Merge pull request #15534 from seberg/deprecate-abstract-scalar-types

DEP: Do not allow "abstract" dtype conversion/creation
author: Matti Picus <matti.picus@gmail.com> 2020-03-06 00:23:43 +0200
committer: GitHub <noreply@github.com> 2020-03-06 00:23:43 +0200
commit: ff4cfe7ecd46ee15fd88297964f6a5cb5423c291 (patch)
tree: ab318ae312db68d4329e23ade0457a9f026dbb4c
parent: 901211eddd5e17c8c7c85bc5f791679559d4efb5 (diff)
parent: a5a653d25e7329b9366be6f44b052d41bf297b0f (diff)

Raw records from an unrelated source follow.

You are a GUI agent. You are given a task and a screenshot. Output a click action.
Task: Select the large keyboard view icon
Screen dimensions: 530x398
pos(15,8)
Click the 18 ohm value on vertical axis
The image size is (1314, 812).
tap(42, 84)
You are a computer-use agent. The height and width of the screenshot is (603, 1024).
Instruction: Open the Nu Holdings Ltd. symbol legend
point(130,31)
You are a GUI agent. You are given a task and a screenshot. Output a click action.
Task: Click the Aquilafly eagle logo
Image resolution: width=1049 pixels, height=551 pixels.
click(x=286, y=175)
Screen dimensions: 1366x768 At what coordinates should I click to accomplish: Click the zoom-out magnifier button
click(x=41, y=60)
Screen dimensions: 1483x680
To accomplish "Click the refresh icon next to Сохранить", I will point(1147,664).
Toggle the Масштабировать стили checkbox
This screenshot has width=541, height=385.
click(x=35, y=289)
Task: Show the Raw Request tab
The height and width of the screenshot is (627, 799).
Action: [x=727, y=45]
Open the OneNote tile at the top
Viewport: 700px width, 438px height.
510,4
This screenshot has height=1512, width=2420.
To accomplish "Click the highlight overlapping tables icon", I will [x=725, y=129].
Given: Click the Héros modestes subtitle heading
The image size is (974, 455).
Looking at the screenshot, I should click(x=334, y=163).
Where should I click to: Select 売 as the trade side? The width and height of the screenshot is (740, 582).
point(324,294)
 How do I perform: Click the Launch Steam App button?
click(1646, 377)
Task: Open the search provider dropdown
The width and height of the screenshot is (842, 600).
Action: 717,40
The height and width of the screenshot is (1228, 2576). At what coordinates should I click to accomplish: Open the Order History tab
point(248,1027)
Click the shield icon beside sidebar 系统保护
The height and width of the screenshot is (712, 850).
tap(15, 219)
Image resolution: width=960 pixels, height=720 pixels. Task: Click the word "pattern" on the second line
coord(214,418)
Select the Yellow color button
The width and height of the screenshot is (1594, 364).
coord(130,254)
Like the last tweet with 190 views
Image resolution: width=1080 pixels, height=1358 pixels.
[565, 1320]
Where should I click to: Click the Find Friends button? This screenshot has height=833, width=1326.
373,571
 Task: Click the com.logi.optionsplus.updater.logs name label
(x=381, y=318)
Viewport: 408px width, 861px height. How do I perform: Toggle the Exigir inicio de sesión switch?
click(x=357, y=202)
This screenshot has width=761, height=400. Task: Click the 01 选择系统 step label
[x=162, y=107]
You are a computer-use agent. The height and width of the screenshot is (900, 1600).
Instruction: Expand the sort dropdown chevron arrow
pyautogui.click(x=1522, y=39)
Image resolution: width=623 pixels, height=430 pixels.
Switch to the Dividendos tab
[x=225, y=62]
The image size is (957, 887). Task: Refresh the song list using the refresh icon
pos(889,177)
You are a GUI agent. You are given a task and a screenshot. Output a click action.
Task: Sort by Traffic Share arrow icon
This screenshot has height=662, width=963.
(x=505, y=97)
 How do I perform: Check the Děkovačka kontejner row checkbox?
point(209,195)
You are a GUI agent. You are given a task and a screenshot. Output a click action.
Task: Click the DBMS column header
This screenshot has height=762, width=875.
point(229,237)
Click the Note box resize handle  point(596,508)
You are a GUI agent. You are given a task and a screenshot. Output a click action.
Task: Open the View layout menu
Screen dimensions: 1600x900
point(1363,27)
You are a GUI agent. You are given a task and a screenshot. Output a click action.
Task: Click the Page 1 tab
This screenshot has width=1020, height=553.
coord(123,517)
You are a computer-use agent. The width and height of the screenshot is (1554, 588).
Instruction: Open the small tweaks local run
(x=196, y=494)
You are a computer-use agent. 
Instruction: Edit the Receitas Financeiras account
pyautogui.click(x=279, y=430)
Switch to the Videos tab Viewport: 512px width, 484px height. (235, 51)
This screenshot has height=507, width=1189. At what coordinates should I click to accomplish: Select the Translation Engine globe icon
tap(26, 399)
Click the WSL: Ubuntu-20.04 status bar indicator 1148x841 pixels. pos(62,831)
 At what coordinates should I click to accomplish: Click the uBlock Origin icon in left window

download: numpy-ff4cfe7ecd46ee15fd88297964f6a5cb5423c291.tar.gz
10 files changed, 141 insertions, 23 deletions
diff --git a/doc/release/upcoming_changes/15534.deprecation.rst b/doc/release/upcoming_changes/15534.deprecation.rst
new file mode 100644
index 000000000..243e224ba
--- /dev/null
+++ b/doc/release/upcoming_changes/15534.deprecation.rst
@@ -0,0 +1,11 @@
+Converting certain types to dtypes is Deprecated
+------------------------------------------------
+The super classes of scalar types, such as ``np.integer``, ``np.generic``,
+or ``np.inexact`` will now give a deprecation warning when converted
+to a dtype (or used in a dtype keyword argument).
+The reason for this is that `np.integer` is converted to ``np.int_``,
+while it would be expected to represent *any* integer (e.g. also
+``int8``, ``int16``, etc.
+For example, ``dtype=np.floating`` is currently identical to
+``dtype=np.float64``, even though also ``np.float32`` is a subclass of
+``np.floating``.
diff --git a/doc/source/reference/arrays.dtypes.rst b/doc/source/reference/arrays.dtypes.rst
index e97ee3c3a..f8d40b13c 100644
--- a/doc/source/reference/arrays.dtypes.rst
+++ b/doc/source/reference/arrays.dtypes.rst
@@ -156,6 +156,14 @@ Array-scalar types
 
 Generic types
 
+    .. deprecated NumPy 1.19::
+
+        The use of generic types is deprecated. This is because it can be
+        unexpected in a context such as ``arr.astype(dtype=np.floating)``.
+        ``arr.astype(dtype=np.floating)`` which casts an array of ``float32``
+        to an array of ``float64``, even though ``float32`` is a subdtype of
+        ``np.floating``.
+
     The generic hierarchical type objects convert to corresponding
     type objects according to the associations:
 
@@ -179,8 +187,7 @@ Built-in Python types
     :class:`float`    :class:`float\_`
     :class:`complex`  :class:`cfloat`
     :class:`bytes`    :class:`bytes\_`
-    :class:`str`      :class:`bytes\_` (Python2) or :class:`unicode\_` (Python3)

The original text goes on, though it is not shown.